2006 NY Slip Op 09230 [35 AD3d 455]
December 5, 2006
Appellate Division, Second Department
Published by New York State Law Reporting Bureau pursuant to Judiciary Law § 431.
As corrected through Wednesday, February 14, 2007


Gary F. Warrington, Respondent,
v
Ryder Truck Rental, Inc., Appellant.

[*1]

In an action to recover damages for personal injuries, the defendant Ryder Truck Rental, Inc., appeals from an order of the Supreme Court, Nassau County (Davis, J.), dated February 16, 2006, which denied its motion for summary judgment dismissing the complaint.

Ordered that the order is affirmed, with costs.

The plaintiff, a truck driver, allegedly injured his foot and ankle while standing on and operating a lift gate attached to the rear of a truck owned and maintained by the defendant Ryder Truck Rental, Inc. The defendant leased the truck to the plaintiff's employer and, under the terms of the lease, was obligated to maintain and repair the vehicle. Under the terms of the agreement, the plaintiff's employer was required to return the vehicle to the defendant for ordinary maintenance and service for at least eight hours per week.

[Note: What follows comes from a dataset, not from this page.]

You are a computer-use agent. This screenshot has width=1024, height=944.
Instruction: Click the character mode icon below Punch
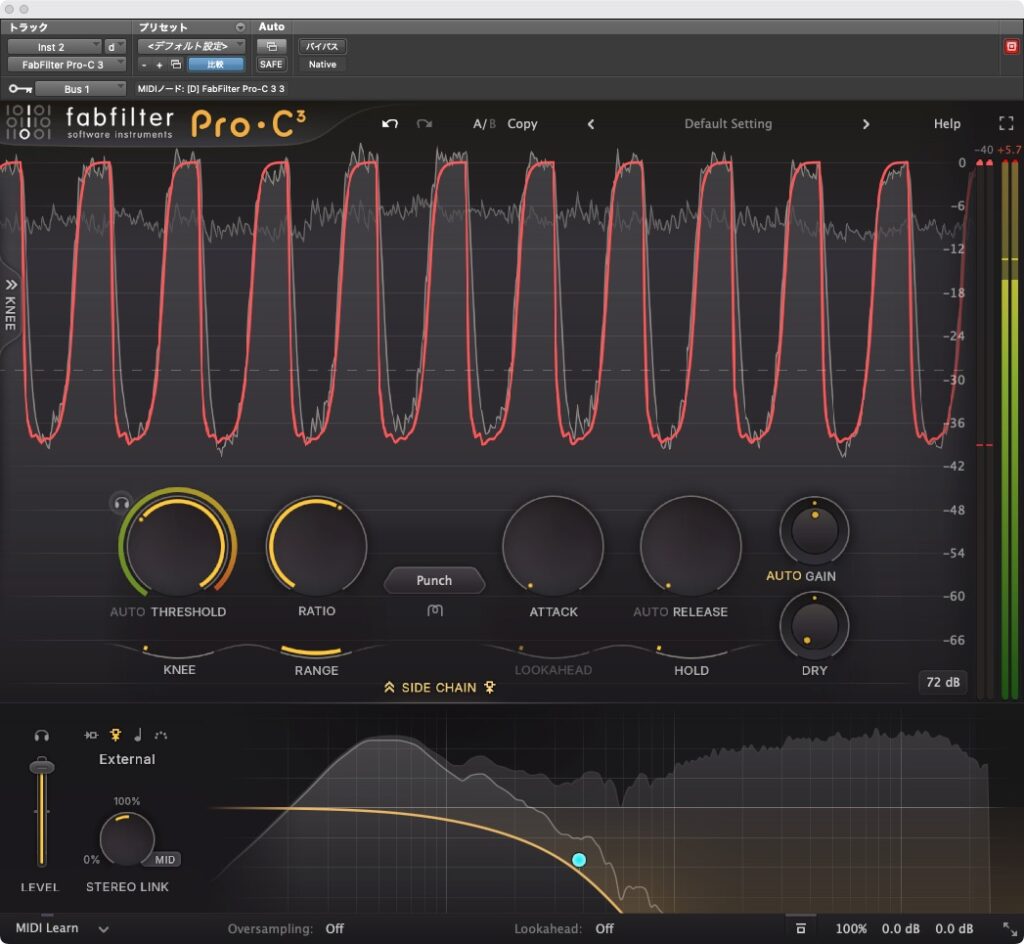[x=435, y=610]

The defendant sought summary judgment on the ground that it did not create the defect with the lift gate and did not have actual or constructive notice thereof. Specifically, the defendant argued that it inspected the truck at issue on a weekly basis pursuant to the rental agreement with the plaintiff's employer; that no repair work to the lift gate had been necessary since eight months before the plaintiff's accident; that no one had notified the defendant of any defect with the lift gate leading up to the plaintiff's accident; and that there were no open repair orders for the [*2]lift gate at the time of the accident. The Supreme Court denied the defendant's motion for summary judgment finding, in effect, that the plaintiff had raised questions of fact requiring trial, based upon the maintenance history of the lift gate and the affidavit of a shop steward that another employee had experienced difficulties with the lift gate four weeks before the accident. We affirm, but for reasons other than those relied upon by the Supreme Court.

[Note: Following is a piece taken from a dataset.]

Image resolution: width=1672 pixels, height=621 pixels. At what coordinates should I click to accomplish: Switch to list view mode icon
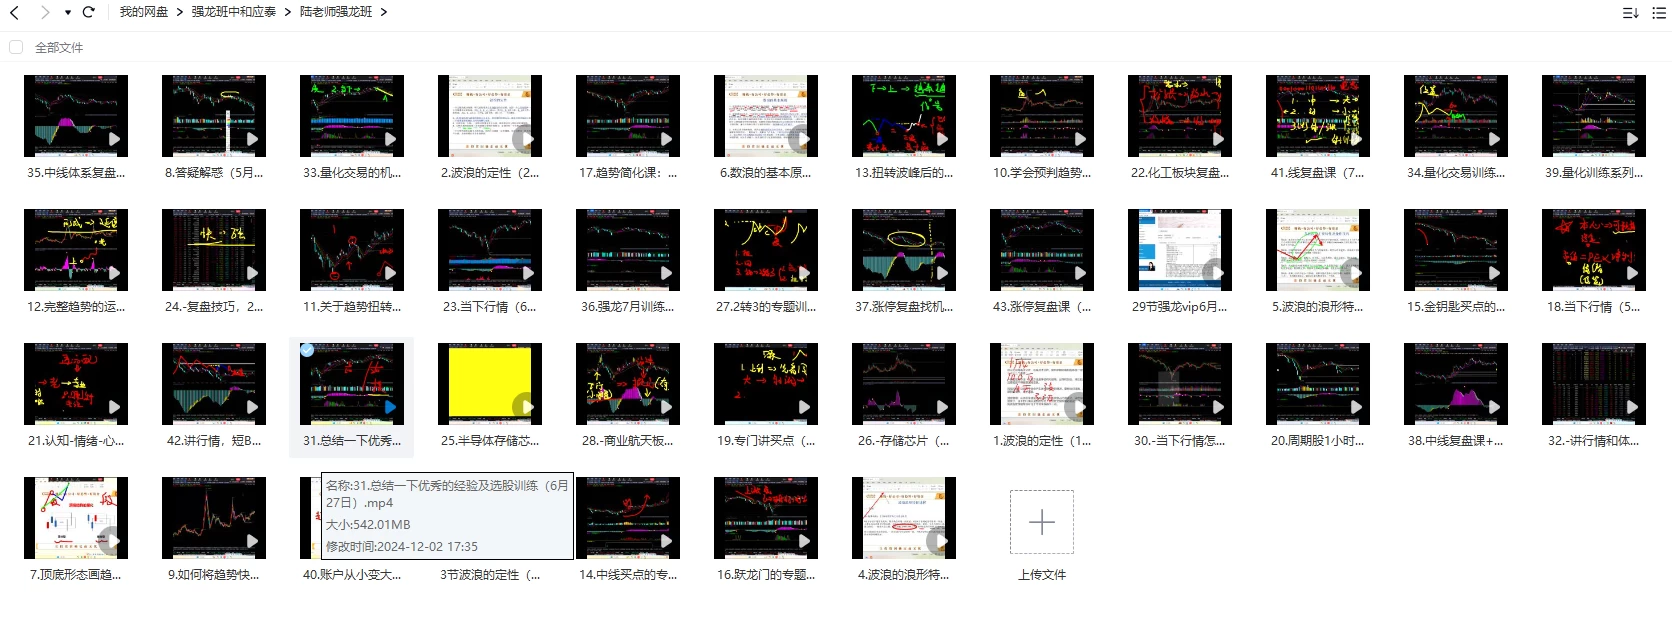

The evidence presented by the defendant on its motion for summary judgment that it did not have notice of the alleged defect consisted merely of an attorney's hearsay affirmation that there were no open repair orders and that no complaints had been made to the defendant regarding the lift gates prior to the occurrence. The deposition testimony annexed to the motion papers did not address those issues, and thus failed to put forth sufficient evidentiary proof to support the attorney's affirmation (cf. Olan v Farrell Lines, 64 NY2d 1092, 1093 [1985]). An attorney's affirmation that is not based upon personal knowledge is of no probative or evidentiary significance (see JMD Holding Corp. v Congress Fin. Corp., 4 NY3d 373, 384-385 [2005]; Zuckerman v City of New York, 49 NY2d 557, 563 [1980]; Palo v Principio, 303 AD2d 478, 479 [2003]; Hirsch v Morgan Stanley & Co., 239 AD2d 466, 467 [1997]), and accordingly, the defendant failed to establish its prima facie entitlement to summary judgment. As the burden never shifted to the plaintiff, the defendant's motion should have been denied without regard to the sufficiency of the plaintiff's opposition papers (see JMD Holding Corp. v Congress Fin. Corp., supra at 384; Winegrad v New York Univ. Med. Ctr., 64 NY2d 851, 853 [1985]; Hughes v Cai, 31 AD3d 385 [2006]). Prudenti, P.J., Schmidt, Dillon and Covello, JJ., concur.